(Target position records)
╔══
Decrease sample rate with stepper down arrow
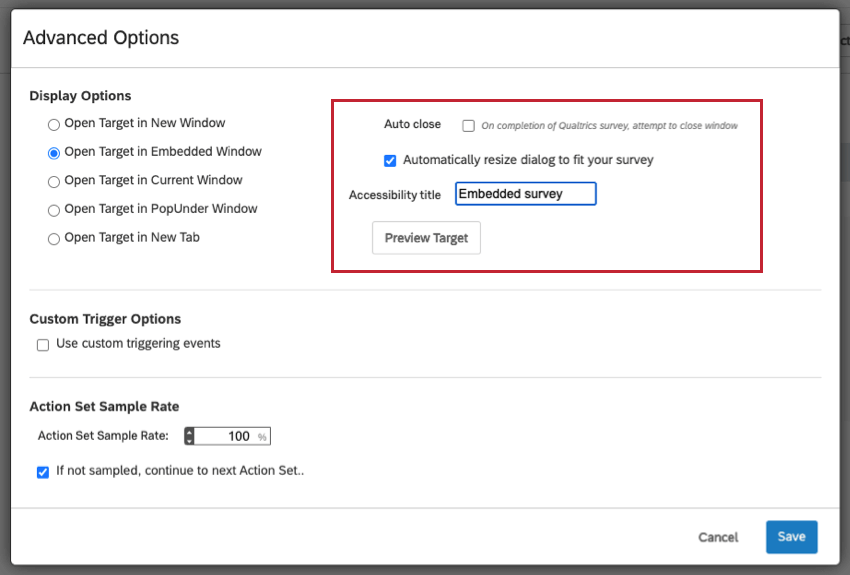This screenshot has height=575, width=850. pos(190,440)
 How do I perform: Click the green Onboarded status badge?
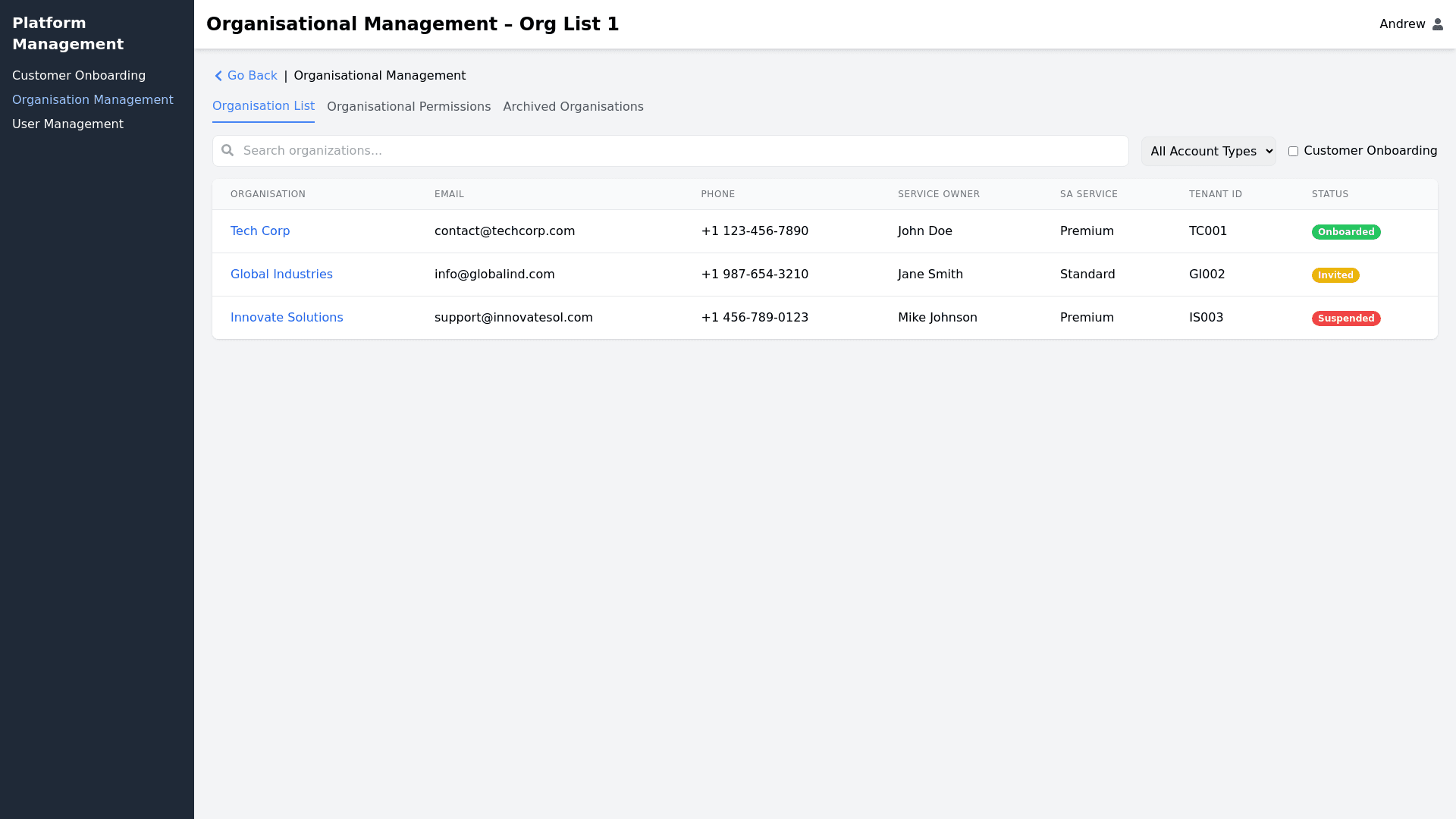[1345, 232]
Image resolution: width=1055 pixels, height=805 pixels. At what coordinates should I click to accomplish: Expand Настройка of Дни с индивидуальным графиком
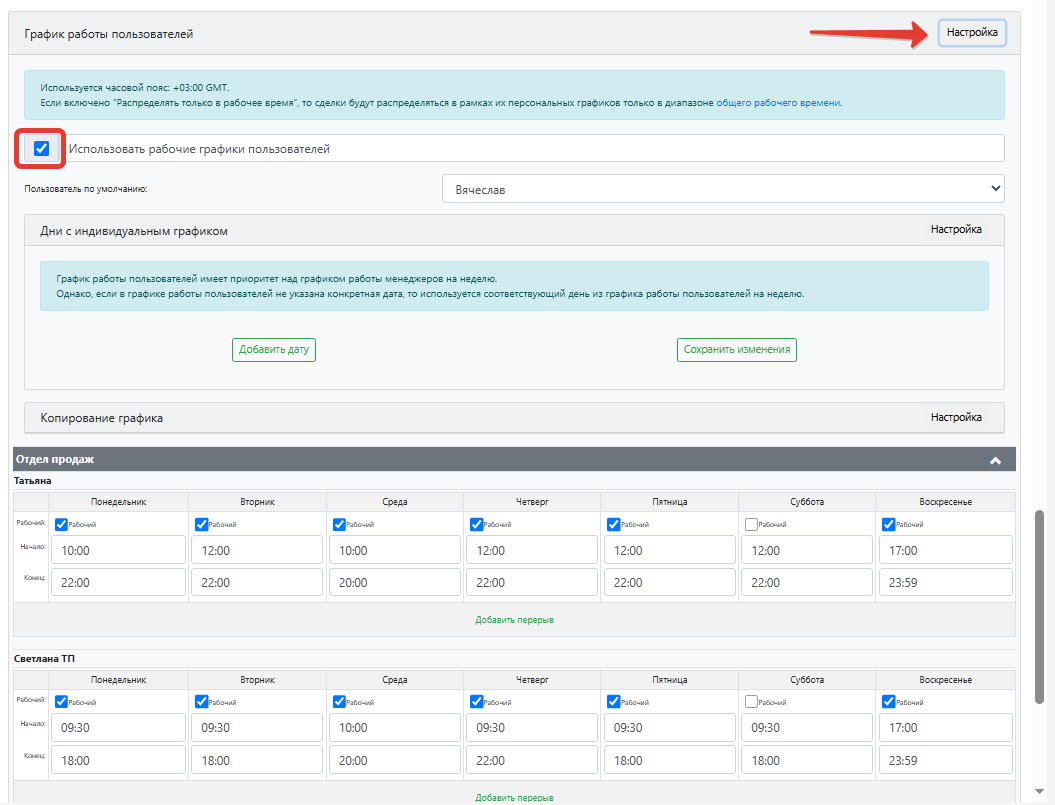[x=955, y=230]
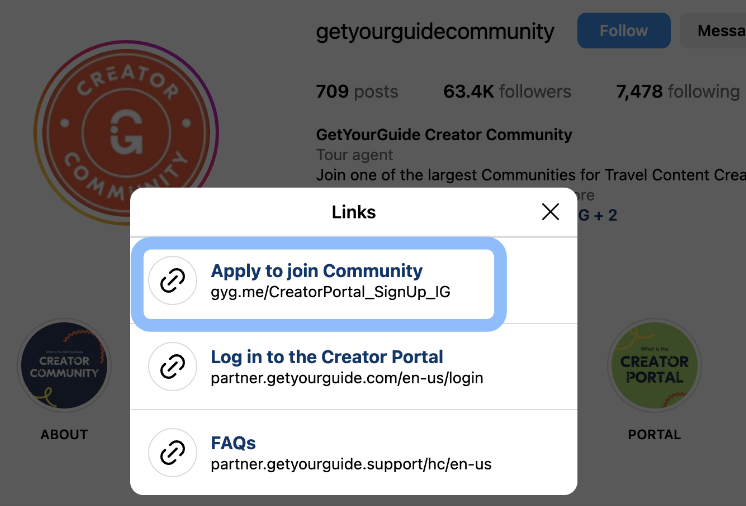746x506 pixels.
Task: Open the Apply to join Community link
Action: pyautogui.click(x=316, y=271)
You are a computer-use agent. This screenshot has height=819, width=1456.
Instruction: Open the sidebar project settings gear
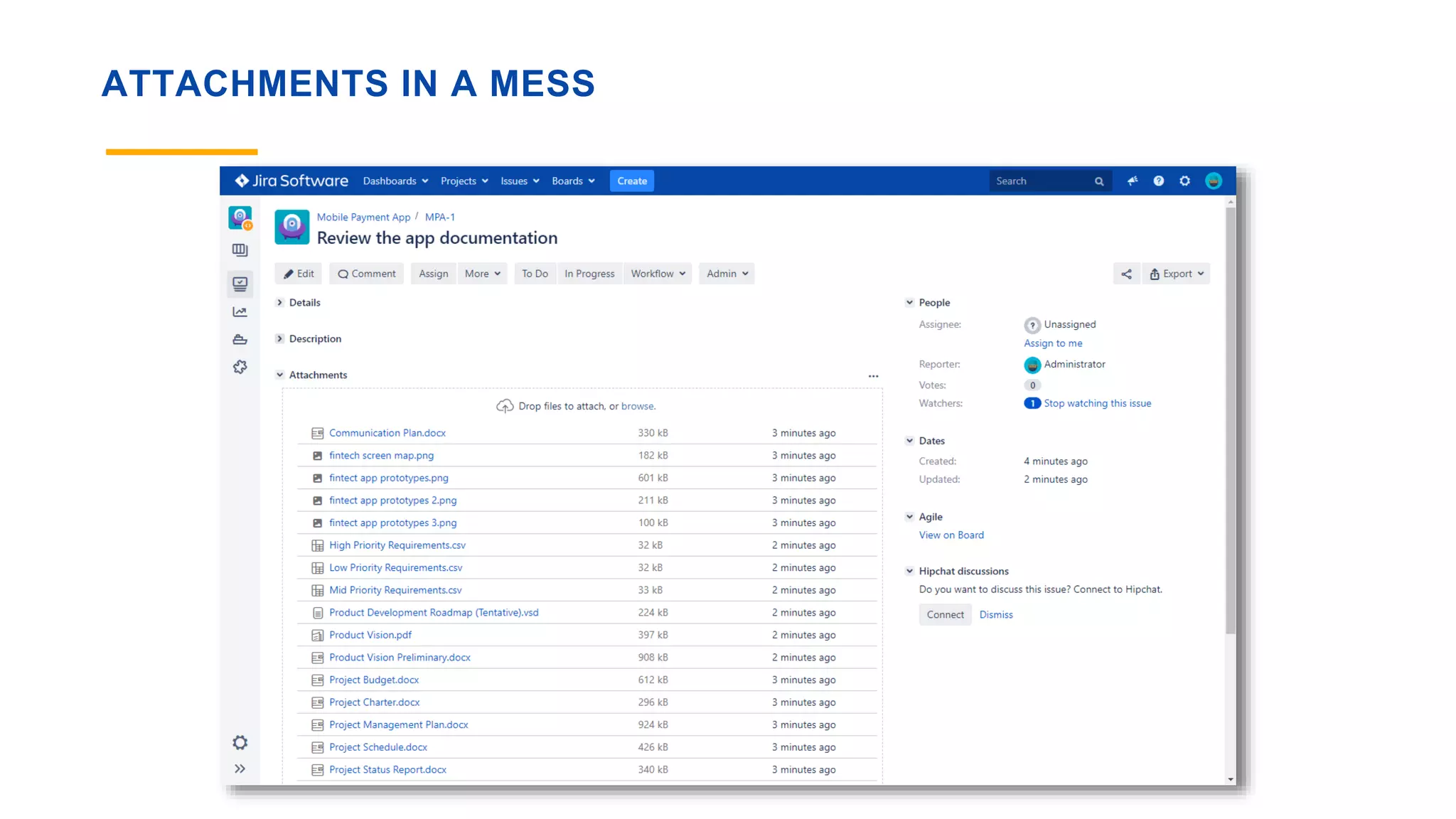[x=240, y=742]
╚══
# [REQUIREMENT]
Swap "badge" for "tag" in every row above and reproduce all the rows with no other changes. Omit the pictures from the output.

# [WORKED SOLUTION]
Decrease sample rate with stepper down arrow
This screenshot has height=575, width=850. pos(190,440)
 How do I perform: Click the green Onboarded status tag?
[1345, 232]
Image resolution: width=1055 pixels, height=805 pixels. At what coordinates should I click to accomplish: Expand Настройка of Дни с индивидуальным графиком
[x=955, y=230]
746x506 pixels.
Task: Open the Apply to join Community link
Action: pyautogui.click(x=316, y=271)
You are a computer-use agent. This screenshot has height=819, width=1456.
Instruction: Open the sidebar project settings gear
[x=240, y=742]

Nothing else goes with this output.